**EXCERPT:**
>> Start
I have chosen to factorize these variables as they represent categorical information. Variables like ‘STABR’, ‘SURVYEAR’, ‘VIRTUAL’, ‘SCHOOL_TYPE_TEXT’, ‘SCHOOL_LEVEL’, ‘CHARTER_TEXT’, ‘MAGNET_TEXT’, ‘STATUS’, and ‘SY_STATUS_TEXT’ are categories rather than continuous numbers. By converting these into factors, I am enabling R to treat them as categorical data, allowing for more accurate analysis and visualization. For example, ‘STABR’ is the abbreviation for states, which are distinct entities and should not be treated as numerical data. Similarly, ‘SURVYEAR’, though numeric, is categorical as I don’t perform arithmetic operations on it. The rest represent different aspects of the school system and are binary or categorical in nature. By treating these as factors, I am able to represent the data’s properties more accurately. ## Univariate Visualizations ### TOTAL

ggplot(tidy_data, aes(x = TOTAL)) +
  geom_histogram(binwidth = 0.1, fill = 'blue', color = 'black') +
  scale_x_log10() +
  xlab('Total Students (Log Scale)') +
  ylab('Count') +
  ggtitle('Distribution of Total Students (Log Scale)')
>> End
**PROBLEM SET:**
A: In the excerpt, copy the stretch from "ggplot(tidy_data, aes(x = TOTAL))" through "of Total Students (Log Scale)')", changing "blue" to "darkgreen".
B: According to the excerpt, what is 'STABR'?
The lines after the excerpt are separate material.

(Saved data entries)
>> Start
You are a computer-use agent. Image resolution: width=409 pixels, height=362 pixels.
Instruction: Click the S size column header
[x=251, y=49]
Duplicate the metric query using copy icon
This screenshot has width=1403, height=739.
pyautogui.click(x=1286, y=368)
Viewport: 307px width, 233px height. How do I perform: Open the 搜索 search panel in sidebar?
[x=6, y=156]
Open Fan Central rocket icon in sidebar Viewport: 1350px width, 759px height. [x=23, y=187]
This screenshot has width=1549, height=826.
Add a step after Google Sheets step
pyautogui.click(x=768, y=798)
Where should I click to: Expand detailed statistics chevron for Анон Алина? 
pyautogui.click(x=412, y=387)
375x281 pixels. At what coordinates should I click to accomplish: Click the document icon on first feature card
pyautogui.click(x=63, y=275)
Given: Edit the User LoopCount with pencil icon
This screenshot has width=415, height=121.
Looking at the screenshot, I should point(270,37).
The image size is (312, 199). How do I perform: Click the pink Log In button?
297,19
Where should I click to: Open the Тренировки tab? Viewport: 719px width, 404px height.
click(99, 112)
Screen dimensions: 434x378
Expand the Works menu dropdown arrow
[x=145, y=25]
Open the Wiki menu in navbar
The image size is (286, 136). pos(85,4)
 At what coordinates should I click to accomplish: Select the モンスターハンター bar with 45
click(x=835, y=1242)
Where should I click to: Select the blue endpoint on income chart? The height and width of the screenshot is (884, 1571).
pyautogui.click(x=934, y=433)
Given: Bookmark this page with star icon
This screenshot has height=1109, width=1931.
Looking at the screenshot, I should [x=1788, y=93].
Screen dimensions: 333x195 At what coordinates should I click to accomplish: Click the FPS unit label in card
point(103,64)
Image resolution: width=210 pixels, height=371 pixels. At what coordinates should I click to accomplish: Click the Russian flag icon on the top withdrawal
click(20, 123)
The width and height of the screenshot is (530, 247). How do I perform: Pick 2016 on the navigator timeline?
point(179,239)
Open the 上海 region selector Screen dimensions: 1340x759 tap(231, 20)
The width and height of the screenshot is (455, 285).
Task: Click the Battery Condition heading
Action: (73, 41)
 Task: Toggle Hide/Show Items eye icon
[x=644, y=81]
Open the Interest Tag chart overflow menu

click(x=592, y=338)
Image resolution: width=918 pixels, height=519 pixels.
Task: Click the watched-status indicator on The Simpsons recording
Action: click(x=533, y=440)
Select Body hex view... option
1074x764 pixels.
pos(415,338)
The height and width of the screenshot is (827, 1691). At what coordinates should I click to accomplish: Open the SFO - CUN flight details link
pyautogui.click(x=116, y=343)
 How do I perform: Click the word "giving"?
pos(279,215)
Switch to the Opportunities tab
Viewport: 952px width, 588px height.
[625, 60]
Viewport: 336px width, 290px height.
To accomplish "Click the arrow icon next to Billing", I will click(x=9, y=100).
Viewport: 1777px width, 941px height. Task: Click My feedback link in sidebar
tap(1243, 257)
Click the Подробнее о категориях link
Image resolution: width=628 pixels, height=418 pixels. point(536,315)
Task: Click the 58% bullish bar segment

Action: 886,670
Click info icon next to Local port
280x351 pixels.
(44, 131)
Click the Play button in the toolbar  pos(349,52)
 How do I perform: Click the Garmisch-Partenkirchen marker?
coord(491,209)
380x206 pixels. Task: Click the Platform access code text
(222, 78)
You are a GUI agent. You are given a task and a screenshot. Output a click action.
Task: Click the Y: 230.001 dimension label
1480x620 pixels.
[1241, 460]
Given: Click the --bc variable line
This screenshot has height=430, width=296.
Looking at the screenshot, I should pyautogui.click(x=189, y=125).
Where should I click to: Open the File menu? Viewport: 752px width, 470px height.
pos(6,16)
>> End
**RESPONSES BY TASK:**
A:
ggplot(tidy_data, aes(x = TOTAL)) +
  geom_histogram(binwidth = 0.1, fill = 'darkgreen', color = 'black') +
  scale_x_log10() +
  xlab('Total Students (Log Scale)') +
  ylab('Count') +
  ggtitle('Distribution of Total Students (Log Scale)')

B: It is the abbreviation for states.